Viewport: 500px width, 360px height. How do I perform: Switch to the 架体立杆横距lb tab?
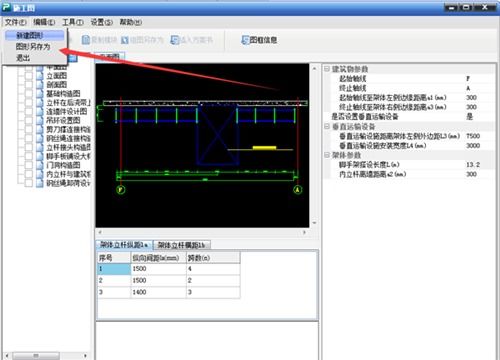182,245
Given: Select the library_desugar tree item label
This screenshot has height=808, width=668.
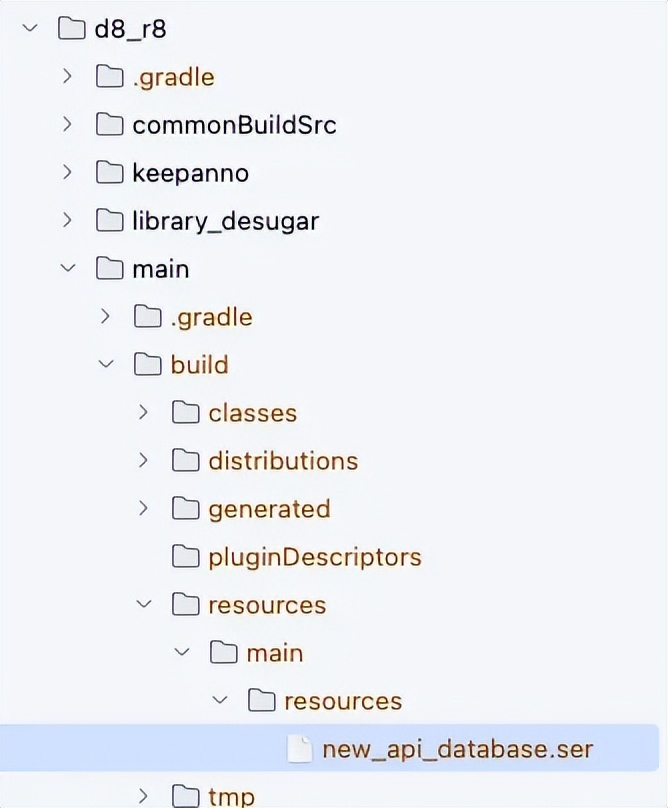Looking at the screenshot, I should click(225, 221).
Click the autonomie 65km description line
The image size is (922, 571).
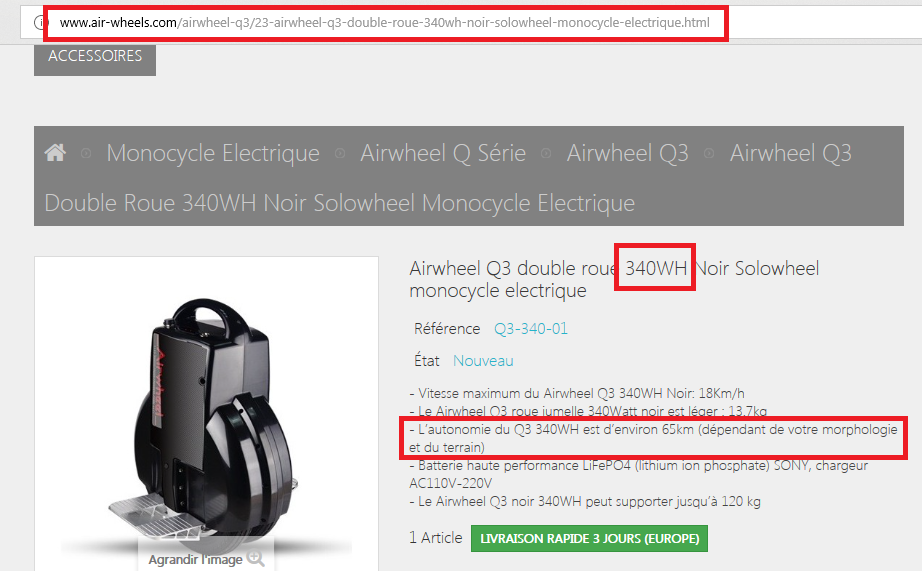tap(653, 438)
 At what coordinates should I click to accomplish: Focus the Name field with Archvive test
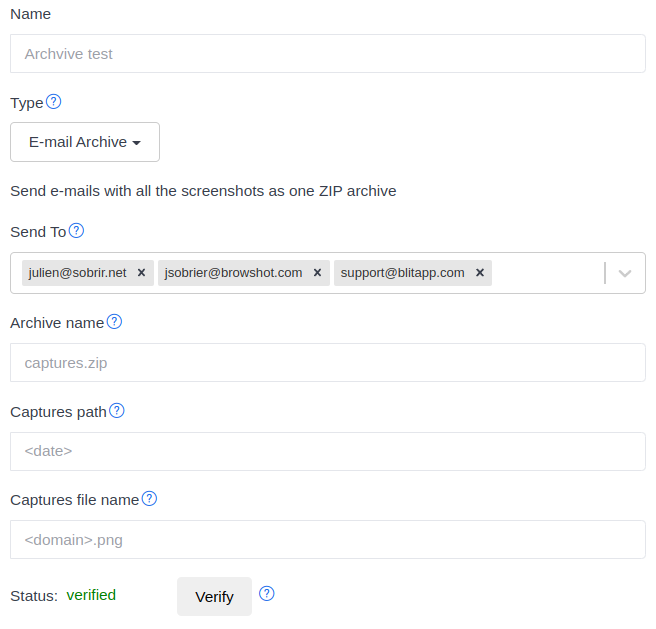tap(328, 54)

### REQUIRED ACTION
The entire listing above is to be copied exactly, with all pictures omitted.

### SOLUTION FOR THIS PROBLEM
Viewport: 500px width, 360px height. How do I perform: Switch to the 架体立杆横距lb tab?
182,245
Given: Select the library_desugar tree item label
This screenshot has height=808, width=668.
Looking at the screenshot, I should click(225, 221).
Click the autonomie 65km description line
The image size is (922, 571).
tap(653, 438)
 At what coordinates should I click to accomplish: Focus the Name field with Archvive test
tap(328, 54)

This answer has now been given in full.